● **Problem to work on**
Reproduce verbatim the stretch of the records from the line containing "How do I perform: Expand the Security" through the line containing "should pyautogui.click(x=276, y=86).", with both of those lines included.

Element and text position records
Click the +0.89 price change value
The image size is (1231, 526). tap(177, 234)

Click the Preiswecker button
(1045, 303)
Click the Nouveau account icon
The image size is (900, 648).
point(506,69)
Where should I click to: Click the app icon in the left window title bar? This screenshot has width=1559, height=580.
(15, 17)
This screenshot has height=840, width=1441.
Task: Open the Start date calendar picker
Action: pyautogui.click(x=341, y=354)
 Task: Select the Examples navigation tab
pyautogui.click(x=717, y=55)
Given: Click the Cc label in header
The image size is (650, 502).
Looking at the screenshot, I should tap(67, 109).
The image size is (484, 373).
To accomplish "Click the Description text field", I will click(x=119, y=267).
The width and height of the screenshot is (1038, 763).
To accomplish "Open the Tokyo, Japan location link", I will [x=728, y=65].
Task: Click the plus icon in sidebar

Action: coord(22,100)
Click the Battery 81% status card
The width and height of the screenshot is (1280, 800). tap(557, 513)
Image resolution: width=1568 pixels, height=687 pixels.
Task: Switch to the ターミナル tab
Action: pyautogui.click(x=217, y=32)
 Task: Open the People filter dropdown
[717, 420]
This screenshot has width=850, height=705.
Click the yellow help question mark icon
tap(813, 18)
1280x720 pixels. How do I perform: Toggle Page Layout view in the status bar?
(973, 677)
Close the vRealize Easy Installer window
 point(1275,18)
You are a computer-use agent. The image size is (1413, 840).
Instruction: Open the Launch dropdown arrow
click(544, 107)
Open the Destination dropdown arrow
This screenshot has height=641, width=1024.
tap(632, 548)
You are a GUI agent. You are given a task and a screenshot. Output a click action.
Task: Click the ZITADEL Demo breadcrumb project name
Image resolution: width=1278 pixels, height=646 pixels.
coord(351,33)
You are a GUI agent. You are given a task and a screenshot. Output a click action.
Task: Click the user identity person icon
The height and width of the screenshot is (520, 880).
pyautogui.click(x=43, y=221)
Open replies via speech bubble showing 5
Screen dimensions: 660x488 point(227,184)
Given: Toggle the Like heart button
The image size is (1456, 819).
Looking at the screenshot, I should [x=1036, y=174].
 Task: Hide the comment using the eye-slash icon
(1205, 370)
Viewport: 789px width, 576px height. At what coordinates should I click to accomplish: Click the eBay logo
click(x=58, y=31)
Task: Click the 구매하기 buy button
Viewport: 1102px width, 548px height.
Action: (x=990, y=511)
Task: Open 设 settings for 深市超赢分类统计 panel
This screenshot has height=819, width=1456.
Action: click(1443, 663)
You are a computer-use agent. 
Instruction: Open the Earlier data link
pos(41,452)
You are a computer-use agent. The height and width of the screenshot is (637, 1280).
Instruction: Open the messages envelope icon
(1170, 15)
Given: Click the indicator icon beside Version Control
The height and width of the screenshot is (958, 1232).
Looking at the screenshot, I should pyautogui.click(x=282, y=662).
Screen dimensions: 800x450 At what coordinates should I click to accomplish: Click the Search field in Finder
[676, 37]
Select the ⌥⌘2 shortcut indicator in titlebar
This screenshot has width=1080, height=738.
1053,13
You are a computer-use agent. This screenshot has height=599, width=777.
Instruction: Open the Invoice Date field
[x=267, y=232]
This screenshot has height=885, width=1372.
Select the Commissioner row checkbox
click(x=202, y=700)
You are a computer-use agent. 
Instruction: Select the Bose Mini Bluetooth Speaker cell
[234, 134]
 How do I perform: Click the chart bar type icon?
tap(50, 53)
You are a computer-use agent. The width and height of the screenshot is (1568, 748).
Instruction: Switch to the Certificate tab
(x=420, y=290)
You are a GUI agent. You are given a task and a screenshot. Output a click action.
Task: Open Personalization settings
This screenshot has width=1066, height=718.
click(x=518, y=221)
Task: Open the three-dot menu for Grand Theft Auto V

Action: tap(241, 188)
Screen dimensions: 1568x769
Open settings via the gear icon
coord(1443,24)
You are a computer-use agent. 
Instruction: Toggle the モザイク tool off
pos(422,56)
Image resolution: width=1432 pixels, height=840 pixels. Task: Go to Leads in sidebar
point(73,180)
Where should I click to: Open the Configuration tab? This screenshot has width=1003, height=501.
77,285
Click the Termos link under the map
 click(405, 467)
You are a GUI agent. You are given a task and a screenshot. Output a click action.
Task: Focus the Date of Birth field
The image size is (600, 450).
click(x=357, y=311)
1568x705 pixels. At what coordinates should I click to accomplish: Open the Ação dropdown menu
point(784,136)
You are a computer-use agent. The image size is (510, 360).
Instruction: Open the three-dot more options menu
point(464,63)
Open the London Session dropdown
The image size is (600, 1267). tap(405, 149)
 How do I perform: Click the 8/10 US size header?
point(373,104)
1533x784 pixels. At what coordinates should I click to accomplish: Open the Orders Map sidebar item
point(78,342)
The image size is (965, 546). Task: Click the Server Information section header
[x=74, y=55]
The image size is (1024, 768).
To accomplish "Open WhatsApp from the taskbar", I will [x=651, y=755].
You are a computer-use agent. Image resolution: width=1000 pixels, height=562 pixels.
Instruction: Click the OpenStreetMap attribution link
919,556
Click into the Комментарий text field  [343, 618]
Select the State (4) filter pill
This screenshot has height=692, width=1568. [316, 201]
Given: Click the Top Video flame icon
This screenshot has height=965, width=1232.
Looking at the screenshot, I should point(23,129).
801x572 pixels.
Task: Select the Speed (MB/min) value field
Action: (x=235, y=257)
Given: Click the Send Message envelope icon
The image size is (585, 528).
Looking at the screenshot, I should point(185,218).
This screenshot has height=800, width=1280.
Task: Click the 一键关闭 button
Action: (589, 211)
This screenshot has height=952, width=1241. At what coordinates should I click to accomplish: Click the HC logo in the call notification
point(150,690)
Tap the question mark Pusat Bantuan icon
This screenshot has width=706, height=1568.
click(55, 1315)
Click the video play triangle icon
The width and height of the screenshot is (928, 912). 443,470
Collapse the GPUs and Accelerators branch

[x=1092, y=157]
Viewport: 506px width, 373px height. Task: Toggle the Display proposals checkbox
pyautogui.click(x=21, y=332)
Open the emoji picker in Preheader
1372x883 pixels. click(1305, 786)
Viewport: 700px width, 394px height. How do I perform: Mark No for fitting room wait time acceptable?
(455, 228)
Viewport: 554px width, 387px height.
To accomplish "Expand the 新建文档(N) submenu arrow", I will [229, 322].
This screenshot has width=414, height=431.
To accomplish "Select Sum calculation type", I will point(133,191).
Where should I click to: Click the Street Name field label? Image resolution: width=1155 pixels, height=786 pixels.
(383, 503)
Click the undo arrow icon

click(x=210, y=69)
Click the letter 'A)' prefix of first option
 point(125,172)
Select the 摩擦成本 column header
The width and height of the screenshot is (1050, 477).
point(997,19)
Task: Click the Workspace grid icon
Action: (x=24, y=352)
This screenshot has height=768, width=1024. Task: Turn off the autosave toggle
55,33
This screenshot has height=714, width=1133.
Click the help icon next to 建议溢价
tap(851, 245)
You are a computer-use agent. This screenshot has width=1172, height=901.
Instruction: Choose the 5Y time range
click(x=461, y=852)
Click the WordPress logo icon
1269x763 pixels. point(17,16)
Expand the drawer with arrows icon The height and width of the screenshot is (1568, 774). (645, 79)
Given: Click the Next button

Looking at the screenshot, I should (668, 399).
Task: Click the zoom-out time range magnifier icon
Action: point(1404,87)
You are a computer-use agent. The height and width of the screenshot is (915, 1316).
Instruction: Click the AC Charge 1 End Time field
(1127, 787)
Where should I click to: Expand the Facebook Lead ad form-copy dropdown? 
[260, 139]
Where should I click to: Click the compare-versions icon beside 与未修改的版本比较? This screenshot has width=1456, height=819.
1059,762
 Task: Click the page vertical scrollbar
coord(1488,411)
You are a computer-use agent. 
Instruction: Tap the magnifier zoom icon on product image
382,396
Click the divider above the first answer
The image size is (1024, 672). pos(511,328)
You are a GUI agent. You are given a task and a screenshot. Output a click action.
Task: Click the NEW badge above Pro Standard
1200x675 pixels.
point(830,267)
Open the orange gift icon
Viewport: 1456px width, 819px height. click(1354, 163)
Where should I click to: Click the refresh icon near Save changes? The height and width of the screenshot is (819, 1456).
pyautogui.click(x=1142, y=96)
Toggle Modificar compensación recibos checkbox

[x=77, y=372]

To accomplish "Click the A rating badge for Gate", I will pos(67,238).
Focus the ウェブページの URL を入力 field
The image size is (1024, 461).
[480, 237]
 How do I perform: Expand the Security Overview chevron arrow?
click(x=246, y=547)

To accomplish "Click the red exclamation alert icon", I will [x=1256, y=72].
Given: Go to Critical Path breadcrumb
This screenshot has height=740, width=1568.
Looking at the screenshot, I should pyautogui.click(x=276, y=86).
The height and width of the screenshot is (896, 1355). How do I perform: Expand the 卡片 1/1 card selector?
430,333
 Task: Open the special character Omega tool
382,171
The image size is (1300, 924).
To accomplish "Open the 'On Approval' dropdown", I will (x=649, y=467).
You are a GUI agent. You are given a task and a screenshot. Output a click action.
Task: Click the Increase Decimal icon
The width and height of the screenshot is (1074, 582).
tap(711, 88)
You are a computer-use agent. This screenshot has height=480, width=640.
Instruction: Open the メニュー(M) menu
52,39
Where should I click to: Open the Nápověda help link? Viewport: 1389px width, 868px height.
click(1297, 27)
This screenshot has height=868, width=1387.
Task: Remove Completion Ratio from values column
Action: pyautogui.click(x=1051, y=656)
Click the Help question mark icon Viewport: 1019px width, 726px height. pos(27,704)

● **Solution to this task**
 How do I perform: Expand the Security Overview chevron arrow?
click(x=246, y=547)

To accomplish "Click the red exclamation alert icon", I will [x=1256, y=72].
Given: Go to Critical Path breadcrumb
This screenshot has height=740, width=1568.
Looking at the screenshot, I should pyautogui.click(x=276, y=86).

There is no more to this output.